▶ Task inputs:

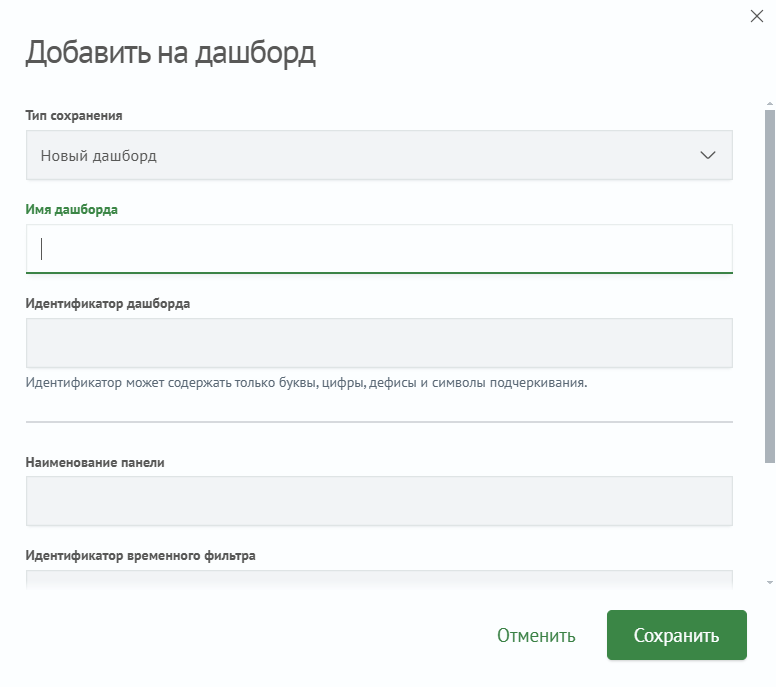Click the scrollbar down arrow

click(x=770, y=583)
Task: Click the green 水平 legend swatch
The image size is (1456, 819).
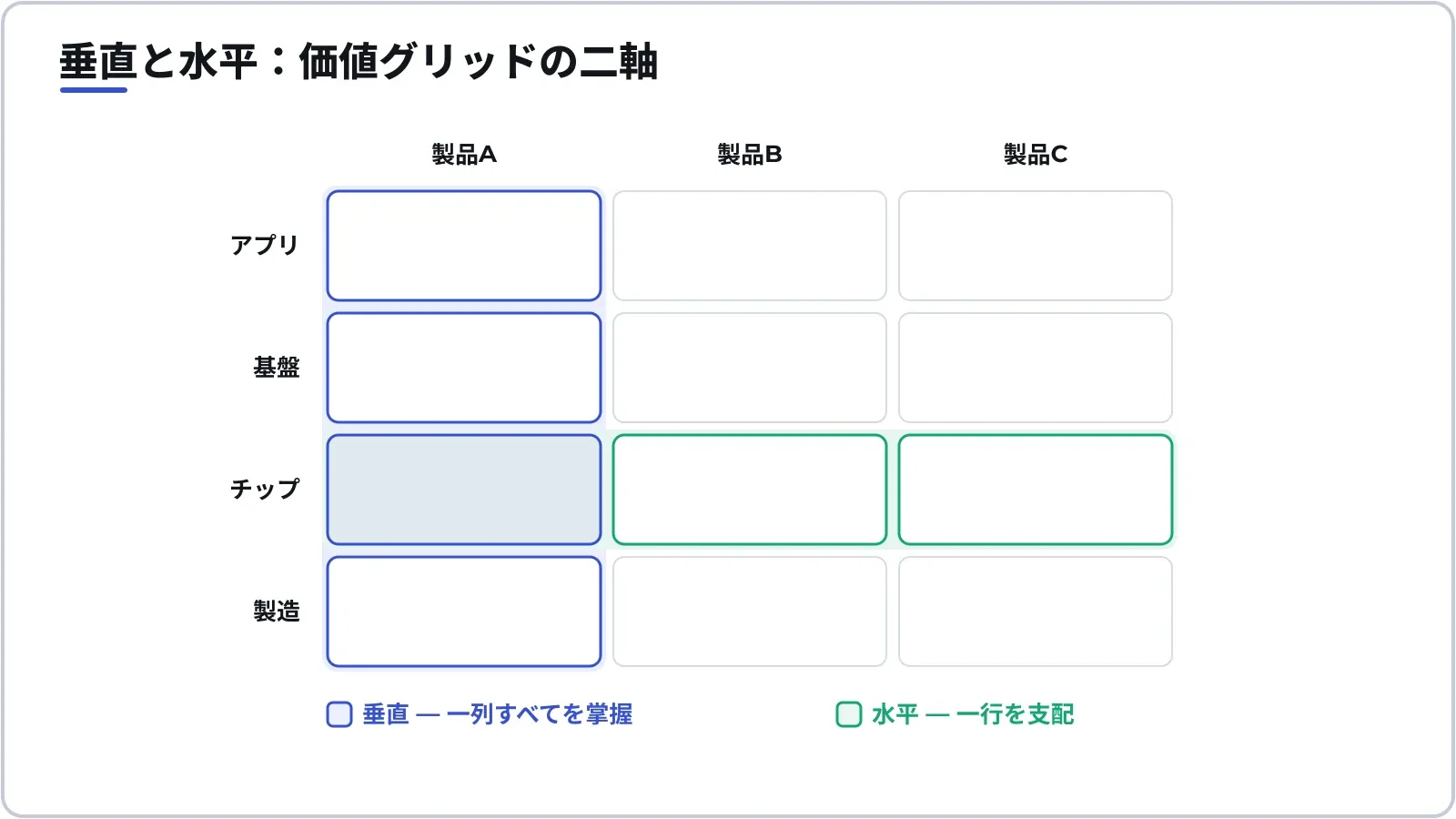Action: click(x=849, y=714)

▶ What the task requires:
Leave out the pictures, and extract exactly the lines from the one with "Task: Click the green 水平 legend swatch" through the end of the records, both ends included.

▶ Result of this exercise:
Task: Click the green 水平 legend swatch
The image size is (1456, 819).
Action: click(x=849, y=714)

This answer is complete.